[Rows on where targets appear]
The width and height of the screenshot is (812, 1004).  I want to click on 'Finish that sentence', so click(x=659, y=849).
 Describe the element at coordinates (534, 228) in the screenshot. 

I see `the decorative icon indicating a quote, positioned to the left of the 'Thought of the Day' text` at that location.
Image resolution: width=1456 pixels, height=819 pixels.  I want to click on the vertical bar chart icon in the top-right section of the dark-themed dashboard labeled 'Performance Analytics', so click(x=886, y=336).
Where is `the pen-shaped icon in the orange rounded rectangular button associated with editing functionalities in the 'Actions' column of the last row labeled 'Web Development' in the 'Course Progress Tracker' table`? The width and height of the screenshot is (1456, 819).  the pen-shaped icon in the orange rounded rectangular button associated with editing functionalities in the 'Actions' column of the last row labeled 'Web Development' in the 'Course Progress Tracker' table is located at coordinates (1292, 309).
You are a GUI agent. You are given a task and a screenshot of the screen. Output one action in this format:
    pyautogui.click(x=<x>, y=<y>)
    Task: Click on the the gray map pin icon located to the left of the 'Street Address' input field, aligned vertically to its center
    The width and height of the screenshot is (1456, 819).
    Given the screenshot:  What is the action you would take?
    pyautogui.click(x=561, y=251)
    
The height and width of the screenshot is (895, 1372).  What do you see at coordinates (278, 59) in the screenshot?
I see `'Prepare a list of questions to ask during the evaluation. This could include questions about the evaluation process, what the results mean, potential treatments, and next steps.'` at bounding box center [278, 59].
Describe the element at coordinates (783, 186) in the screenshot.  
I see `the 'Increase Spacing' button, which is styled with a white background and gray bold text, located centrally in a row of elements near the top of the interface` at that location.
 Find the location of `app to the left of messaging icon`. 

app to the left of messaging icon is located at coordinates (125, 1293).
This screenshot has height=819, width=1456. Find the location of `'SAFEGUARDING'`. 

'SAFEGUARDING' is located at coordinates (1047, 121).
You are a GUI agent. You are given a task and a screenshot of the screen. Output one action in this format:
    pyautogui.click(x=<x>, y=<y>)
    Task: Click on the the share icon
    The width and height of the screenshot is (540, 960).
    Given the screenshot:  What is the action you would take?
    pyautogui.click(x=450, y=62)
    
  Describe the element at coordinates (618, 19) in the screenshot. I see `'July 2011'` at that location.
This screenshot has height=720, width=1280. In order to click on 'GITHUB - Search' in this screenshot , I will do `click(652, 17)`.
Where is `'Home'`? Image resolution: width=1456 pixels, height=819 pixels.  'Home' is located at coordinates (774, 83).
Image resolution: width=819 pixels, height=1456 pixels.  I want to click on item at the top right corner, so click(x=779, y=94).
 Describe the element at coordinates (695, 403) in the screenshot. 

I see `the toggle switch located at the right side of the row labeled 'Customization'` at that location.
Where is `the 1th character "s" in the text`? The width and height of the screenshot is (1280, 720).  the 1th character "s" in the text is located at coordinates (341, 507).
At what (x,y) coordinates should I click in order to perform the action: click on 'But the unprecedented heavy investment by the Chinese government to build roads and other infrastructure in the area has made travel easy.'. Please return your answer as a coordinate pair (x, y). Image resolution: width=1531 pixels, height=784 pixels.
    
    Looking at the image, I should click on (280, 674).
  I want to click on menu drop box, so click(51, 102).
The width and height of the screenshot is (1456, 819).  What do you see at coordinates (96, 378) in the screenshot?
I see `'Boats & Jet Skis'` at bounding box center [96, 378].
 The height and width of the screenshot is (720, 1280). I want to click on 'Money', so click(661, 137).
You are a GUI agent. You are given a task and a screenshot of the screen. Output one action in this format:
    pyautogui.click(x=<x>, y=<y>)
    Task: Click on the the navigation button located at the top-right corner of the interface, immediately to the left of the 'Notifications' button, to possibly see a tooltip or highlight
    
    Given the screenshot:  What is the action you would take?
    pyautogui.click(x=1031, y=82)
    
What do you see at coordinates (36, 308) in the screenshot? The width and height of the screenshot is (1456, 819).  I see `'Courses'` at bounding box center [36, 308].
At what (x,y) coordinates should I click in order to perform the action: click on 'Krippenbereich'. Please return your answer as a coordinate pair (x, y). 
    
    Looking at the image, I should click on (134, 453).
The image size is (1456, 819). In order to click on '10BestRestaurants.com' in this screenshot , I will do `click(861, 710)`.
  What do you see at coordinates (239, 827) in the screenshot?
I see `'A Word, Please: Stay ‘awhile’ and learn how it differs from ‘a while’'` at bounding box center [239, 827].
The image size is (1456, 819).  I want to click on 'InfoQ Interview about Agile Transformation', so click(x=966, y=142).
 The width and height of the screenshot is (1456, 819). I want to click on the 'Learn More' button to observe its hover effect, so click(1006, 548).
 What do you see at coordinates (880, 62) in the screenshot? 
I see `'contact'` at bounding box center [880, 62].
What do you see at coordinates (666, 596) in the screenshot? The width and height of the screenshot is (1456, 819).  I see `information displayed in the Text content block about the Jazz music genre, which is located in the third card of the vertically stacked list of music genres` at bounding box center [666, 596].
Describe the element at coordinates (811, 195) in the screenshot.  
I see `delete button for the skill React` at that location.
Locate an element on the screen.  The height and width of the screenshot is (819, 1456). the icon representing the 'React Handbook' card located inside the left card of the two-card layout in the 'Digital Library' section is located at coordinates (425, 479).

### TASK OBJECTIVE
Give everything in the records from the line containing "What do you see at coordinates (880, 62)" down to the line containing "center [880, 62].", both of those lines included, as a numbered list with blank lines left out.

### SOLUTION TO THE PROBLEM
1.  What do you see at coordinates (880, 62) in the screenshot? 
2. I see `'contact'` at bounding box center [880, 62].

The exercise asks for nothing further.